Friday, June 16, 2017

Spring cleaning and some thoughts on the forgotten women

While cleaning out old boxes, I came across some handwritten notes that I must have scribbled down sometime after the Delhi gang rape survivor succumbed to her injuries. Sharing with slight editing - new notes are in italics.

My acquaintance to the Star Trek universe has been brief and recent, but one episode from the original series sticks to my memory. Captain Kirk and his crew visit a planet that has been at war with another planet for hundreds of years, but it is a peculiar sort of war. Instead of actually fighting, the warring sides have come to an agreement: each side will occasionally declare a casualty - a random citizen of the other side, picked for slaughter as a token to the ongoing war. The citizen thus picked has to accept their fate and walk into some sort of death chamber. I'm hazy on the details, but the geeks will know.

Women in this country seem to be living in a similar state of war The enemy has to just pick any of us as their casualty, and it is the end of the world for her. Society may scream for vengeance, but they won't put up a fight for this girl's right to a normal life. For a people obsessed with the sanctity of the vagina, this woman ceases to exist nearly as soon as this sanctum is violated. Think all the old movies glorifying and normalizing a rape victim's suicide. Once her narrative function is served, once a villain rapes a hero's sister, there is no point in keeping her character alive for the rest of the film, right? Even fans of Sansa Stark stopped watching GoT when she was raped. Her story, as far as some people are concerned, ended with that violation.

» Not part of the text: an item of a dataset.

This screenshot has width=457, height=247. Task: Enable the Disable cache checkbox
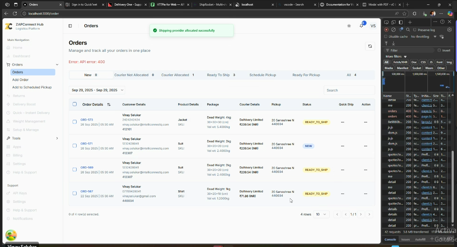click(386, 36)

It doesn't matter that she may still have a functioning brain, a body capable of springing back to its former vitality, strength and beauty, and even - horror of horrors - experiencing sexual pleasure after the wounds heal. No, rape is no mere injury - it is a violation, an irreversible alteration of a woman's sense of existence. You're declared a casualty the minute a set of nefarious eyes is cast on you, the moment a man decides to abuse you for his perverted pleasure or vengeance or whatever he considers it in his mind -  regardless of your personal choice, your will to live, you will be made to walk into the death chamber.

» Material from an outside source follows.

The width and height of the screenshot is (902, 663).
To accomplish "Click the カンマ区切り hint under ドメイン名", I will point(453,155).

Just as we have taken this state of war for granted, so have we also accepted the war zones - certain spaces and places deemed unsafe at all times or at specific times of the day, certain modes of dressing that apparently invite enemy fire, certain behaviors, etc. You do this, you'll get raped, you're told. You go there, you wear that, you're asking for it. You're not even a legitimate casualty if you break The Code. This has always been a one-sided war.

So what has changed?

For the first time in my conscious memory, I have seen my side put up a fight. The protests in Delhi are not against the six pathetic men who committed the brutal crime that has triggered national outrage. This is a fight to reclaim our space, our movement, our choices. This is about questioning the boundaries unilaterally drawn around us. Somewhere in all this, is the fight to stay alive. It is about not letting her become another casualty. She did not pick this battle.

I heard about her passing away on the radio while driving to work. For a moment I could not see the road ahead clearly. I hadn't cried when I heard about the rape. She wasn't dead to me before she actually died.

That is more than could be said about a lot of other women, still alive but long forgotten, living a sub-human life, not because they re no longer capable of holding jobs or loving or gossiping or enjoying good food - but because the world around them has marked them as a casualty and moved on, leaving them frozen in the moment when that special someone cast eyes on them.